According to a recent article from Metro Weekly, representatives of same sex couples have filed a lawsuit against Carolyn Colvin in her capacity as Director of the United States Social Security Admission (SSA).
Plaintiffs claim after the Supreme Court of the United States (SCOTUS) struck down provisions of the Defense of Marriage Act (DOMA) pertaining to Social Security benefits for couples in a same-sex marriage, SSA continued to deny them benefits for a year after the landmark decision in the Windsor case. Gay and Lesbian Advocates and Defenders (GLAAD) and Justice and Aging have filed this class action lawsuit on behalf of plaintiffs.

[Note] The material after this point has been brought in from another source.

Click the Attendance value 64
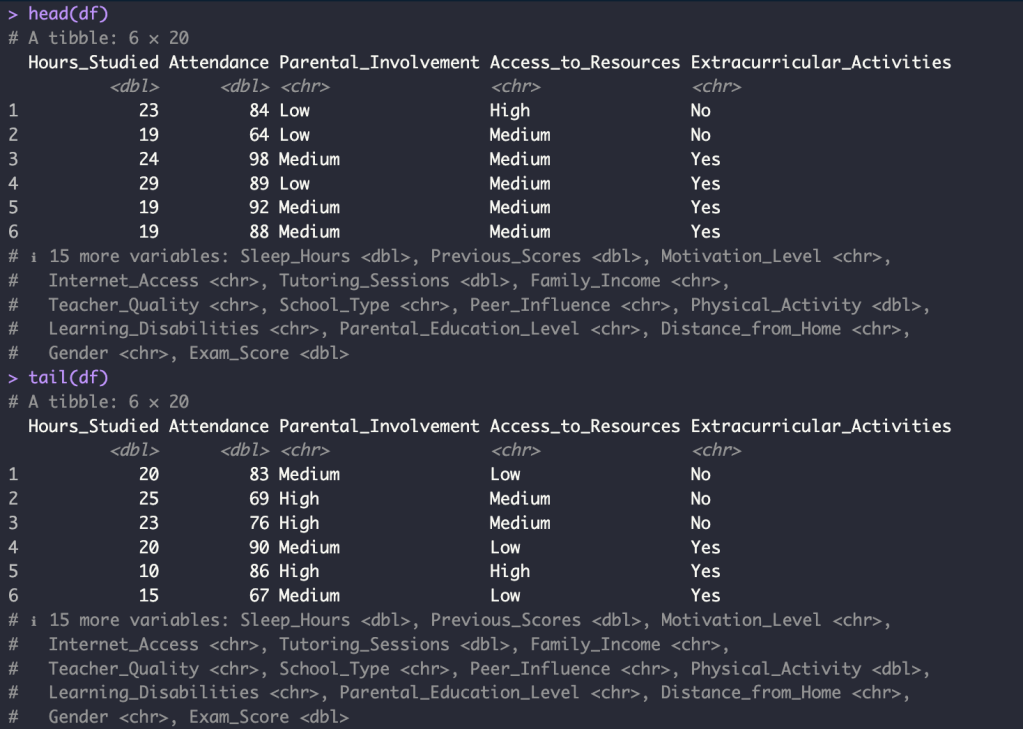 pyautogui.click(x=259, y=135)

Court papers alleged SSA was constitutionally required to recognize plaintiffs’ same-sex marriage after Windsor, but chose not to do so for a year. Now that SSA is recognized same-sex marriages, they are going back and trying recoup what they consider over-payments of Supplemental Security Income (SSI) benefits.
Basically SSA would not recognizing a same-sex marriage, which was unconstitutional, but was also not taking into account a claimant’s total household income when determining if claimant’s qualified as low income. Now that are finally recognizing same-sex marriages, they are going back and demanding repayment from past beneficiaries. Plaintiffs to this lawsuit claim this to be in violation of their rights and are asking the courts to intervene.

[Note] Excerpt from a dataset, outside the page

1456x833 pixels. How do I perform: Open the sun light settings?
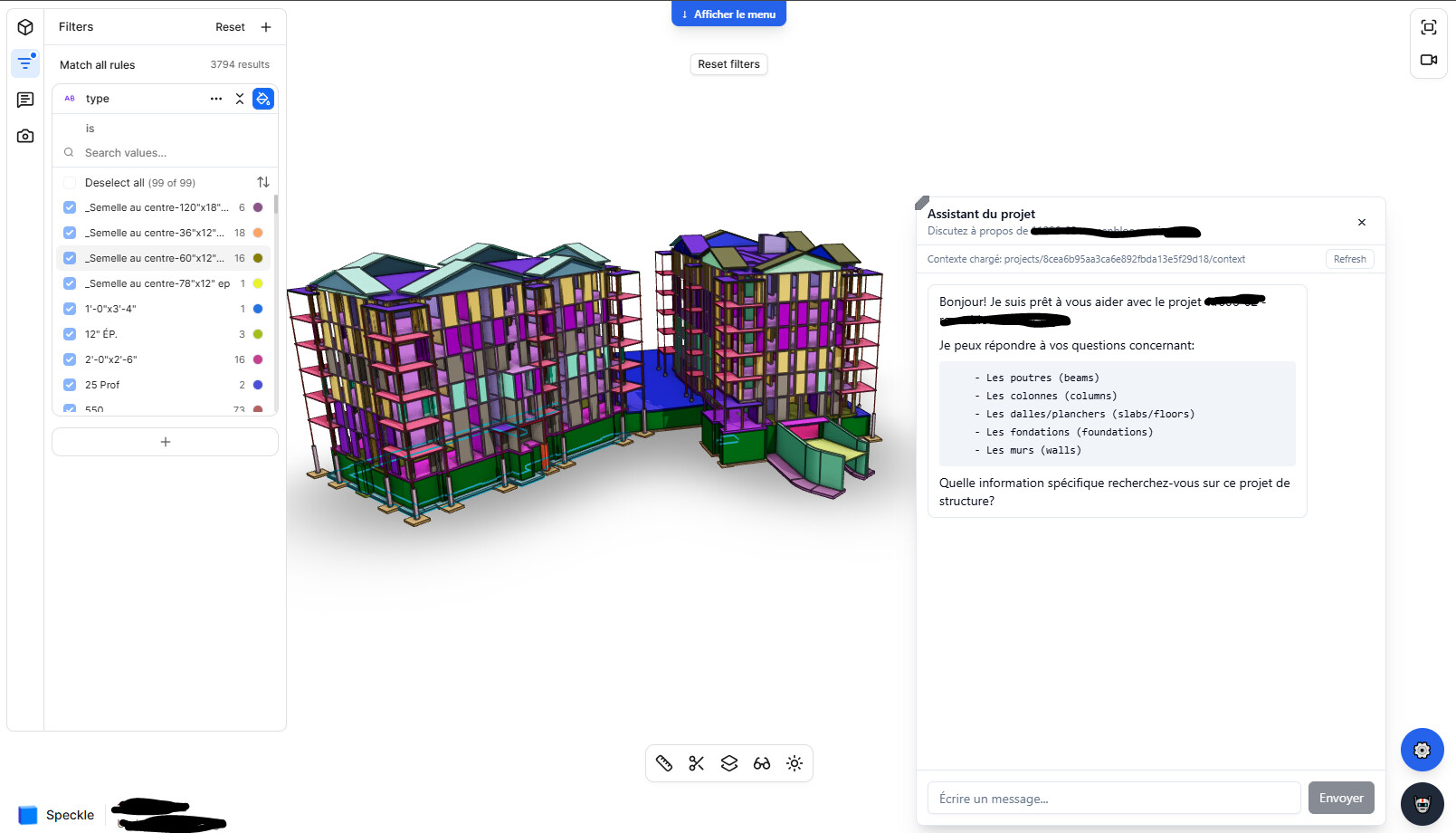(795, 763)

It should be noted, claimants who are plaintiffs in this class action lawsuit against SSA have taken affirmative steps to notify the agency of their marriages and were still awarded the same amount of benefits, as the agency was not recognizing their marriages.
Plaintiffs say it is unfair and unjust for SSA to try to make up for its prior unconstitutional conduct by demanding repayment from people who are both poor and disabled 18 months after they paid these benefits.
As our Boston disability benefits attorneys can explain, Supplemental Security Income (SSI) is a program SSA runs that is designed to provide benefits for disabled children, adults, and elderly Americans living in low-income households. The program covers specific disabilities, including blindness, but has strict financial guidelines applicants must meet to be qualified to receive benefits.
One named plaintiff in the class action lawsuit entered into a same-sex marriage in California in 2008 where it was recognized. The year after SCOTUS handed down the Windsor decision, his monthly benefits were reduced from just under $900 to just over $300. To make matters worse, SSA then sent him a bill for over $6,000 demanding back payment for “overpaid” benefits, because SSA had not included claimant’s husband’s income during the year following Windsor.
Plaintiff’s attorneys said the problem was due in large part to SSA not establishing policies to protect the constitutional rights of claimants, and claimants should not be the victims of the financial consequences of SSA’s continued discrimination. Specifically, plaintiffs are asserting SSA’s refusal to recognize the same-sex marriages and the attempt to collect alleged over-payments constitutes a violation of Due Process and Equal Protection clauses of the United States Constitution and Bill of Rights.
Social Security Administration sued for recouping same-sex benefits.
If you are seeking Social Security Disability Insurance benefits in Boston, call for a free and confidential appointment at (617) 777-7777.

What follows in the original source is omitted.